● **What the task requires**:
Copy the entries below, changing every "computer-use agent" to "desktop agent" and leaving everything else as it is.

● **Listed records**:
*-*-*

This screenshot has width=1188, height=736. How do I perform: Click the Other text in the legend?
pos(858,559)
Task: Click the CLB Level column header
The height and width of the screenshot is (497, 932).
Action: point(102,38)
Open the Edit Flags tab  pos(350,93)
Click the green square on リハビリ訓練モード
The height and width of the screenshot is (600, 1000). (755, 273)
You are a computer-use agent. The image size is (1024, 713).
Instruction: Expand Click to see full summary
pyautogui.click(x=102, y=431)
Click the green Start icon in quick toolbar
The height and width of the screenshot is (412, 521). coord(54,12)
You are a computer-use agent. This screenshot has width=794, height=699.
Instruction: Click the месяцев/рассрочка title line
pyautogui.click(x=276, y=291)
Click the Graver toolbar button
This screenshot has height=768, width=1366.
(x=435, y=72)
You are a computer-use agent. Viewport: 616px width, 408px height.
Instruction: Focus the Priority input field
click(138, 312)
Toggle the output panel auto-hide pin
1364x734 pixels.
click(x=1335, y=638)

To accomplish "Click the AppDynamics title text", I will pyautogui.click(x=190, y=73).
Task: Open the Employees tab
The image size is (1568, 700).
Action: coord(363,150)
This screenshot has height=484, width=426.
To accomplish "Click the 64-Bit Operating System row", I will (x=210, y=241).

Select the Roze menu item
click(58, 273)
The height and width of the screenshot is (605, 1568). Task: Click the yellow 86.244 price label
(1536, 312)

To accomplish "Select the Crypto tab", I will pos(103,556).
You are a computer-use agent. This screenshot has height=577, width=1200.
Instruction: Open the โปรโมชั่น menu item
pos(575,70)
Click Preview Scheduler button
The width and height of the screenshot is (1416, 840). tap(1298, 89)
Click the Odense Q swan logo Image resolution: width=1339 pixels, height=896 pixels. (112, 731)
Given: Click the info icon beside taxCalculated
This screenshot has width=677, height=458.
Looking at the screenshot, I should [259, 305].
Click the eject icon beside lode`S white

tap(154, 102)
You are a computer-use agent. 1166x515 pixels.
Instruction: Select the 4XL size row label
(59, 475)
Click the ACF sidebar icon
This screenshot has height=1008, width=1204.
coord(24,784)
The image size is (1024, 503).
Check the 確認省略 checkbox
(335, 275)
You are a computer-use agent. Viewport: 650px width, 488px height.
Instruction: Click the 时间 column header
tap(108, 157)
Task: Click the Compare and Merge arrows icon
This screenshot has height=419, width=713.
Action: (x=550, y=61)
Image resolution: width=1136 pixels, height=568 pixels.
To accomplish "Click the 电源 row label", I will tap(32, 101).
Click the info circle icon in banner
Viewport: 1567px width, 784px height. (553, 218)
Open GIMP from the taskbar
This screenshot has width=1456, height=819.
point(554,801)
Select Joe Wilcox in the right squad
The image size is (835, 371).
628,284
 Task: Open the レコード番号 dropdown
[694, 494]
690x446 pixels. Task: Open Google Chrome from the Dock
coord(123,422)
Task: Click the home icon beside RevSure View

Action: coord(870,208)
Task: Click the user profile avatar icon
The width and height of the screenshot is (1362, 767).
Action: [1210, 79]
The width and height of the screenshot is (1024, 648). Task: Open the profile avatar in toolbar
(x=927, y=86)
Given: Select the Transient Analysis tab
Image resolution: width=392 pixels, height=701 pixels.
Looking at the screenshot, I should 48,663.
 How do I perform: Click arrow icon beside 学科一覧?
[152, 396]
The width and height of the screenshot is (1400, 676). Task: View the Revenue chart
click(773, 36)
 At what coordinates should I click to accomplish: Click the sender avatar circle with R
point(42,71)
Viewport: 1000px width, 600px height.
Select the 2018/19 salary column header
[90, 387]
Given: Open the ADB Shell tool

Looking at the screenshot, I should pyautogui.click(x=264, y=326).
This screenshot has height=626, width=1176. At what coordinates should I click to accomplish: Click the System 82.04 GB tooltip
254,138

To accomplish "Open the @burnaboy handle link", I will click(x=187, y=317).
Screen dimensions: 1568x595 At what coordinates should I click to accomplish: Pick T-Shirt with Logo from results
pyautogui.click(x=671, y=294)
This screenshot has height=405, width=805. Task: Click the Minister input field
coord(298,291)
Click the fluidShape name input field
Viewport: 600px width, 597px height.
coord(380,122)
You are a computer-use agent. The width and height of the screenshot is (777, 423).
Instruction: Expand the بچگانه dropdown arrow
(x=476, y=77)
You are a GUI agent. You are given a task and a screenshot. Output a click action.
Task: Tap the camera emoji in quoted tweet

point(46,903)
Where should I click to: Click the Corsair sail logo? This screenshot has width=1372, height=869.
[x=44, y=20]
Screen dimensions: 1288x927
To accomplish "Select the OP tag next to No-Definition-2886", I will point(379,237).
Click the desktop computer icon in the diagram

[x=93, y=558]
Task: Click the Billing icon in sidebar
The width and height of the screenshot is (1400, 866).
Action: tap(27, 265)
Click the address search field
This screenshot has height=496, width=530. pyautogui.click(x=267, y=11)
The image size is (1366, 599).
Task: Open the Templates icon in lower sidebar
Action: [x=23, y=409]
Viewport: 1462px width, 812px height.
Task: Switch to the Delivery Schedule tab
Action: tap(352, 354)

*-*-*

● **Right answer**:
This screenshot has width=1188, height=736. How do I perform: Click the Other text in the legend?
pos(858,559)
Task: Click the CLB Level column header
The height and width of the screenshot is (497, 932).
Action: point(102,38)
Open the Edit Flags tab  pos(350,93)
Click the green square on リハビリ訓練モード
The height and width of the screenshot is (600, 1000). (755, 273)
You are a desktop agent. The image size is (1024, 713).
Instruction: Expand Click to see full summary
pyautogui.click(x=102, y=431)
Click the green Start icon in quick toolbar
The height and width of the screenshot is (412, 521). coord(54,12)
You are a desktop agent. This screenshot has width=794, height=699.
Instruction: Click the месяцев/рассрочка title line
pyautogui.click(x=276, y=291)
Click the Graver toolbar button
This screenshot has height=768, width=1366.
(x=435, y=72)
You are a desktop agent. Viewport: 616px width, 408px height.
Instruction: Focus the Priority input field
click(138, 312)
Toggle the output panel auto-hide pin
1364x734 pixels.
click(x=1335, y=638)

To accomplish "Click the AppDynamics title text", I will pyautogui.click(x=190, y=73).
Task: Open the Employees tab
The image size is (1568, 700).
Action: coord(363,150)
This screenshot has height=484, width=426.
To accomplish "Click the 64-Bit Operating System row", I will (x=210, y=241).

Select the Roze menu item
click(58, 273)
The height and width of the screenshot is (605, 1568). Task: Click the yellow 86.244 price label
(1536, 312)

To accomplish "Select the Crypto tab", I will pos(103,556).
You are a desktop agent. This screenshot has height=577, width=1200.
Instruction: Open the โปรโมชั่น menu item
pos(575,70)
Click Preview Scheduler button
The width and height of the screenshot is (1416, 840). tap(1298, 89)
Click the Odense Q swan logo Image resolution: width=1339 pixels, height=896 pixels. (112, 731)
Given: Click the info icon beside taxCalculated
This screenshot has width=677, height=458.
Looking at the screenshot, I should [259, 305].
Click the eject icon beside lode`S white

tap(154, 102)
You are a desktop agent. 1166x515 pixels.
Instruction: Select the 4XL size row label
(59, 475)
Click the ACF sidebar icon
This screenshot has height=1008, width=1204.
coord(24,784)
The image size is (1024, 503).
Check the 確認省略 checkbox
(335, 275)
You are a desktop agent. Viewport: 650px width, 488px height.
Instruction: Click the 时间 column header
tap(108, 157)
Task: Click the Compare and Merge arrows icon
This screenshot has height=419, width=713.
Action: (x=550, y=61)
Image resolution: width=1136 pixels, height=568 pixels.
To accomplish "Click the 电源 row label", I will tap(32, 101).
Click the info circle icon in banner
Viewport: 1567px width, 784px height. (553, 218)
Open GIMP from the taskbar
This screenshot has width=1456, height=819.
point(554,801)
Select Joe Wilcox in the right squad
The image size is (835, 371).
628,284
 Task: Open the レコード番号 dropdown
[694, 494]
690x446 pixels. Task: Open Google Chrome from the Dock
coord(123,422)
Task: Click the home icon beside RevSure View

Action: coord(870,208)
Task: Click the user profile avatar icon
The width and height of the screenshot is (1362, 767).
Action: [1210, 79]
The width and height of the screenshot is (1024, 648). Task: Open the profile avatar in toolbar
(x=927, y=86)
Given: Select the Transient Analysis tab
Image resolution: width=392 pixels, height=701 pixels.
Looking at the screenshot, I should 48,663.
 How do I perform: Click arrow icon beside 学科一覧?
[152, 396]
The width and height of the screenshot is (1400, 676). Task: View the Revenue chart
click(773, 36)
 At what coordinates should I click to accomplish: Click the sender avatar circle with R
point(42,71)
Viewport: 1000px width, 600px height.
Select the 2018/19 salary column header
[90, 387]
Given: Open the ADB Shell tool

Looking at the screenshot, I should pyautogui.click(x=264, y=326).
This screenshot has height=626, width=1176. At what coordinates should I click to accomplish: Click the System 82.04 GB tooltip
254,138

To accomplish "Open the @burnaboy handle link", I will click(x=187, y=317).
Screen dimensions: 1568x595 At what coordinates should I click to accomplish: Pick T-Shirt with Logo from results
pyautogui.click(x=671, y=294)
This screenshot has height=405, width=805. Task: Click the Minister input field
coord(298,291)
Click the fluidShape name input field
Viewport: 600px width, 597px height.
coord(380,122)
You are a desktop agent. The width and height of the screenshot is (777, 423).
Instruction: Expand the بچگانه dropdown arrow
(x=476, y=77)
You are a GUI agent. You are given a task and a screenshot. Output a click action.
Task: Tap the camera emoji in quoted tweet

point(46,903)
Where should I click to: Click the Corsair sail logo? This screenshot has width=1372, height=869.
[x=44, y=20]
Screen dimensions: 1288x927
To accomplish "Select the OP tag next to No-Definition-2886", I will point(379,237).
Click the desktop computer icon in the diagram

[x=93, y=558]
Task: Click the Billing icon in sidebar
The width and height of the screenshot is (1400, 866).
Action: tap(27, 265)
Click the address search field
This screenshot has height=496, width=530. pyautogui.click(x=267, y=11)
The image size is (1366, 599).
Task: Open the Templates icon in lower sidebar
Action: [x=23, y=409]
Viewport: 1462px width, 812px height.
Task: Switch to the Delivery Schedule tab
Action: tap(352, 354)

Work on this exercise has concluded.